OPERATING EXPENSES - Operating expenses include the costs associated with the
Company's network of Account Managers and branch offices, including Account
Manager compensation, rent, other office expenses and advertising for temporary
employees, and corporate office expenses, such as the salaries of corporate
operations and support personnel, management compensation, Account Manager
recruiting and training expenses, corporate advertising and promotion, rent and
other general and administrative expenses. Operating expenses increased 15.8%
from $4,661,000 for the three months ended March 31, 1997, to $5,397,000 for the
three months ended March 31, 1998. Operating expenses as a percentage of
revenues decreased from 19.8% in the 1997 period to 18.9% in the 1998 period.
This result was primarily attributable to improved Account Manager productivity
and leveraging a more efficient centralized support system over a larger revenue
base.

INTEREST INCOME - Interest income increased 94.8% from $155,000 for the three
months ended March 31, 1997, to $302,000 for the three months ended March 31,
1998, primarily as a result of interest earned on higher interest-bearing cash,
cash equivalent and marketable security account balances in the 1998 period.

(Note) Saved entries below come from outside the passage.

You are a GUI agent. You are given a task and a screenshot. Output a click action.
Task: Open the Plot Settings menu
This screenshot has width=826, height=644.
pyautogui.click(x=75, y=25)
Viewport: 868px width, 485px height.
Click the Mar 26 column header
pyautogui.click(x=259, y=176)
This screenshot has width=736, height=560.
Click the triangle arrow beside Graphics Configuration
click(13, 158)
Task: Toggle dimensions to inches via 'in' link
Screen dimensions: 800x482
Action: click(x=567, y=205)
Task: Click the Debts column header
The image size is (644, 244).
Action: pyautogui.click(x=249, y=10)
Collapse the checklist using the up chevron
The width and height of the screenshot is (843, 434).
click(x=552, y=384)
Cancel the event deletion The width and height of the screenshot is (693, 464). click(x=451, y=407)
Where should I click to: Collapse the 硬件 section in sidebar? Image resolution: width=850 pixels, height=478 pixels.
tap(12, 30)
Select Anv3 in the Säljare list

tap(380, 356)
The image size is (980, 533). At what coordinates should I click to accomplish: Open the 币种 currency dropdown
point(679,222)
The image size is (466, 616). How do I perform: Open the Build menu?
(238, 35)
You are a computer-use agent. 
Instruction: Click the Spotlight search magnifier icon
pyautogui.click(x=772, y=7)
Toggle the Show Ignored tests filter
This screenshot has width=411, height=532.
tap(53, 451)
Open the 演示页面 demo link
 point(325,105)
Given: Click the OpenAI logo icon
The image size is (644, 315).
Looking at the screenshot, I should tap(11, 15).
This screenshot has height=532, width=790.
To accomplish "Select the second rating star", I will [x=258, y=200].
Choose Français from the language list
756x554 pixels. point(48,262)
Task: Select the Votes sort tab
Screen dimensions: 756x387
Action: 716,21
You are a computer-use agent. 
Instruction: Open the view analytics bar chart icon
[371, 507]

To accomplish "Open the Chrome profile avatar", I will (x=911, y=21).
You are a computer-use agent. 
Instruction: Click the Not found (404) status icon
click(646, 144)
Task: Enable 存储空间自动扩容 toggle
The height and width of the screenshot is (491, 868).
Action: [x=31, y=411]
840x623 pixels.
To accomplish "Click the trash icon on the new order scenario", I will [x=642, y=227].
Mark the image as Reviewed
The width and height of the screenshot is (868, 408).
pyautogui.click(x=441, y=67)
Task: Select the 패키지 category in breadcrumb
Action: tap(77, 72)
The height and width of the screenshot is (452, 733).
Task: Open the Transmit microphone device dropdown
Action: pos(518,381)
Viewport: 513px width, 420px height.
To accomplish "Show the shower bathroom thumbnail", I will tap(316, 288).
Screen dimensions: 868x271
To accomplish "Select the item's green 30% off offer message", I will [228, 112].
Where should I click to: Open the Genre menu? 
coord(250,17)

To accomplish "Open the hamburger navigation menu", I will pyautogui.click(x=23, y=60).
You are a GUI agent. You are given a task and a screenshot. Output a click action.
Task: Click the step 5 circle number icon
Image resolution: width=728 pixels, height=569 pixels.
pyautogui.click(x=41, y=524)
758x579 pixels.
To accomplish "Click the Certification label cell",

PROVISION FOR INCOME TAXES - Provision for income taxes increased 40.1% from
$999,000 for the three months ended March 31, 1997 to $1,400,000 for the three
months ended March 31, 1998. The Company's effective tax rate decreased from
38.0% in the 1997 period to 37.7% in the 1998 period.


11
12
PART I - FINANCIAL INFORMATION


ITEM 2 - MANAGEMENT'S DISCUSSION AND ANALYSIS OF FINANCIAL CONDITION AND RESULTS
OF OPERATIONS


LIQUIDITY AND CAPITAL RESOURCES:


The Company's primary sources of cash for the three months ended March 31, 1997
and 1998 were funds provided by operating activities. For the three months ended
March 31, 1997, operating activities provided $3,290,000 of cash compared to
$4,207,000 for the three months ended March 31, 1998. This increase was
primarily attributable to an increase in accounts payable and accrued expenses,
income taxes payable and higher net income. The increase was partially offset by
an increase in accounts receivable and prepaid expenses.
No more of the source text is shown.